#### Exercise brief:
Each line below with the string "computer" should be copied.

#### Material supplied:
————————

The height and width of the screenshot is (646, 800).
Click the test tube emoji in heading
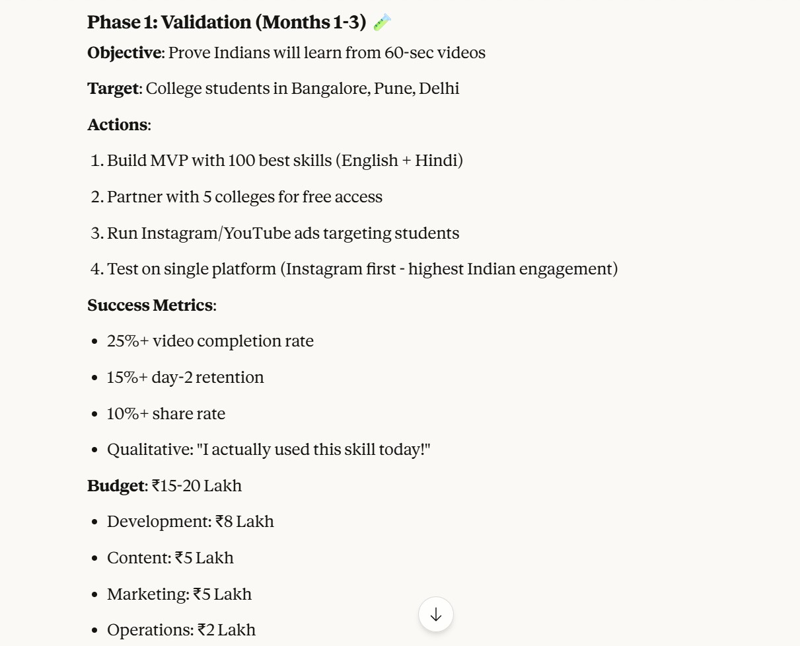click(382, 22)
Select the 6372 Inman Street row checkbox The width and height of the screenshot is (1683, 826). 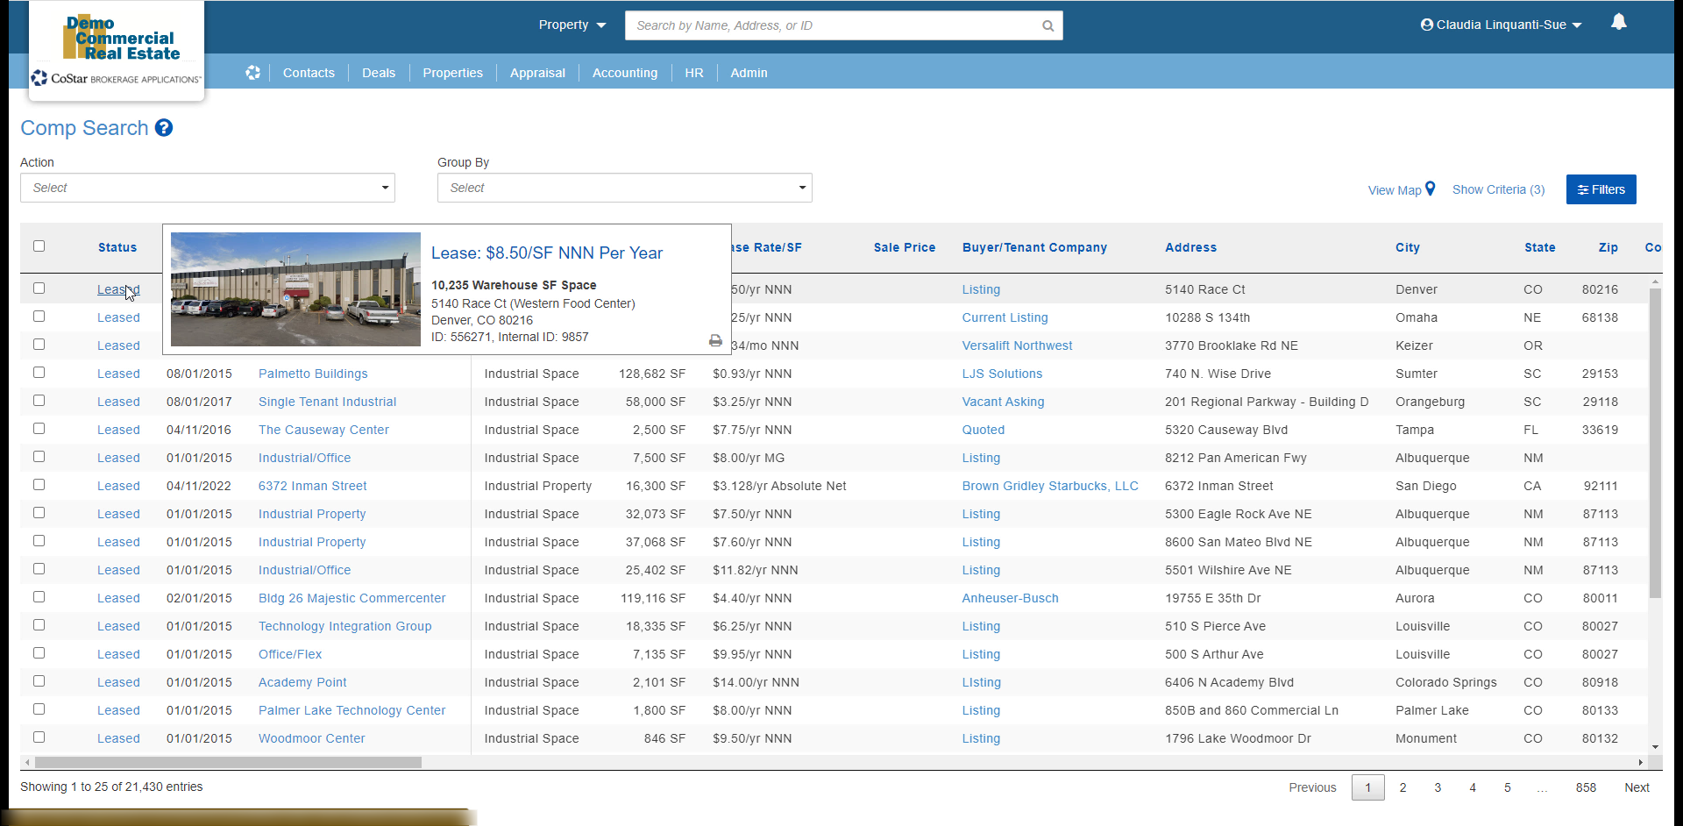pyautogui.click(x=39, y=485)
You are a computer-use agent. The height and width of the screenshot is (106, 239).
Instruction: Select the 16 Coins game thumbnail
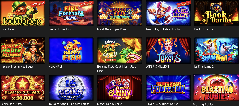(71, 88)
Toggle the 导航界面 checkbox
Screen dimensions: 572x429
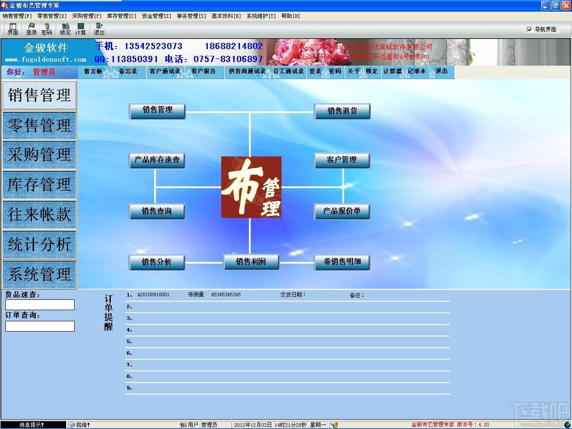click(x=530, y=29)
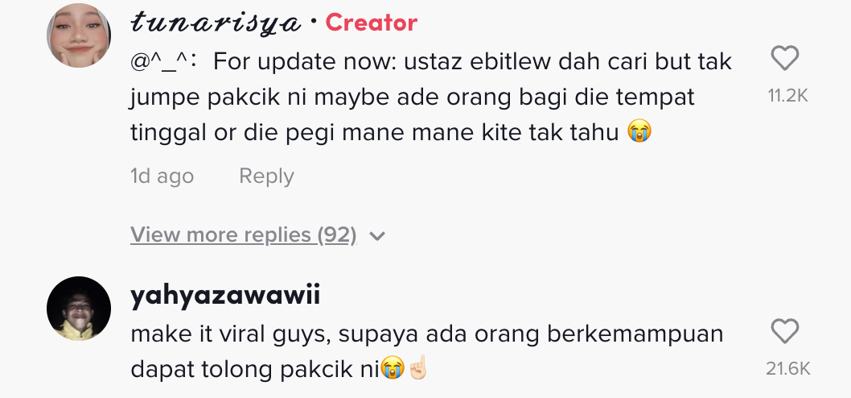Click the pointing finger emoji
The image size is (851, 398).
(x=417, y=370)
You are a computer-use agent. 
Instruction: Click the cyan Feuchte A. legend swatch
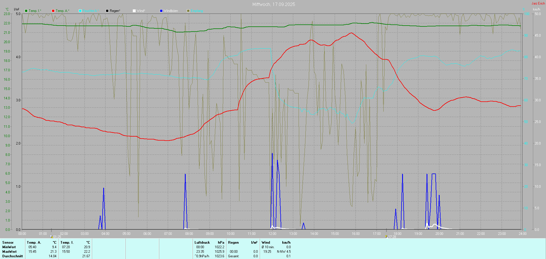(x=80, y=11)
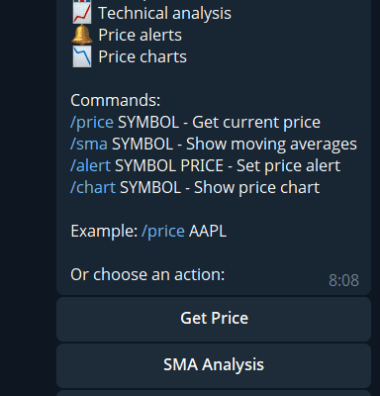
Task: Click the rising chart emoji beside Technical analysis
Action: 81,14
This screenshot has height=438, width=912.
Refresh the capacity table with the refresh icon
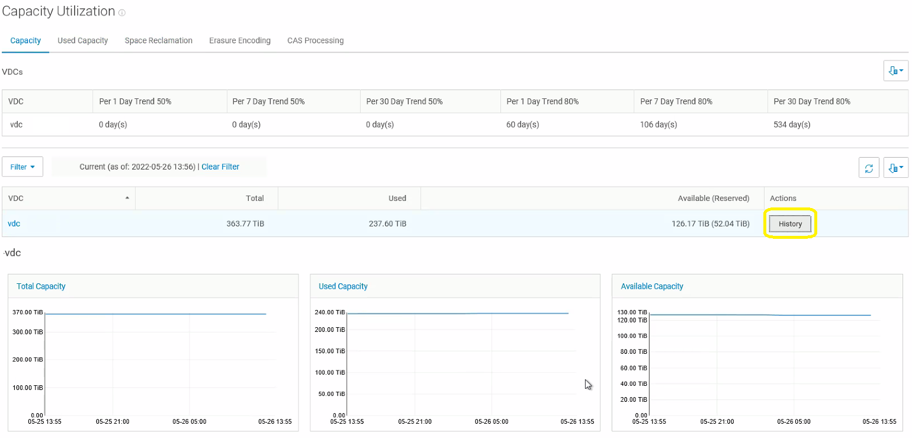click(869, 168)
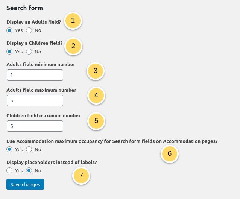Select No for Display placeholders instead of labels
This screenshot has height=199, width=240.
pyautogui.click(x=29, y=170)
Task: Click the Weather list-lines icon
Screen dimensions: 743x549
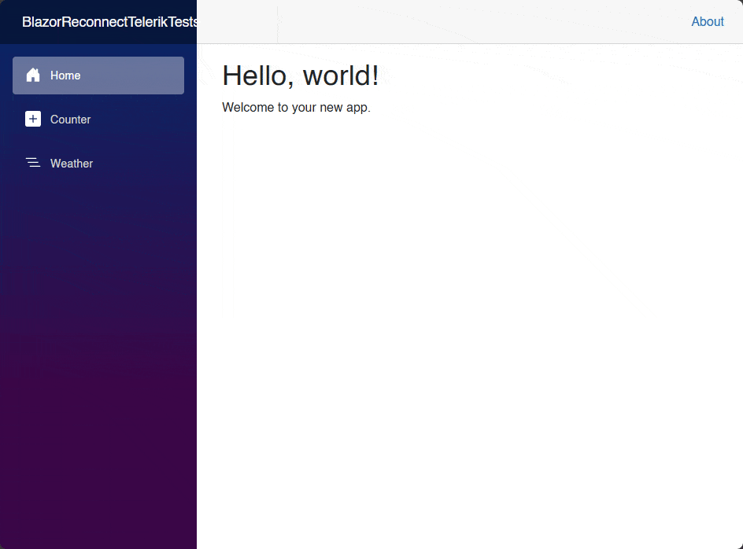Action: (x=33, y=164)
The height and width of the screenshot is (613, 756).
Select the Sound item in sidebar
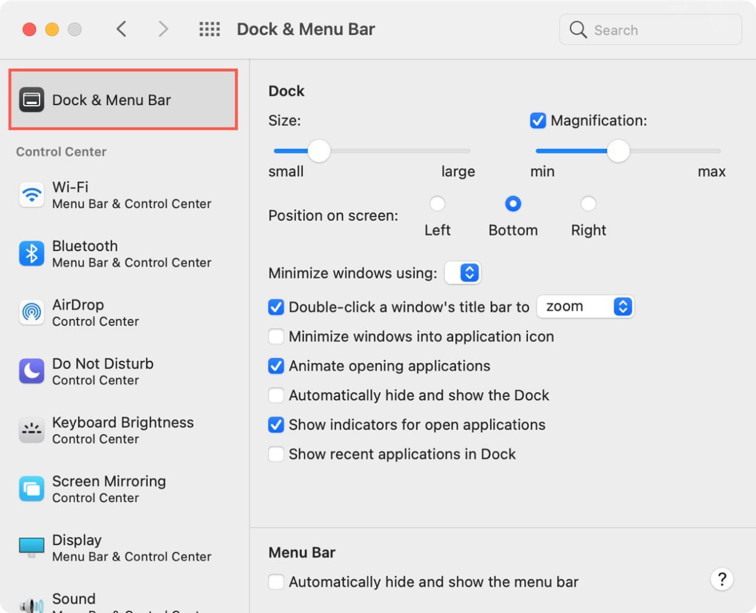point(74,599)
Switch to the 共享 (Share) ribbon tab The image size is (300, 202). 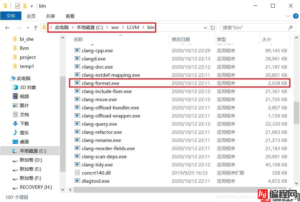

————————

#### Expected output:
You are a computer-use agent. The height and width of the screenshot is (106, 239).
You are a computer-use agent. 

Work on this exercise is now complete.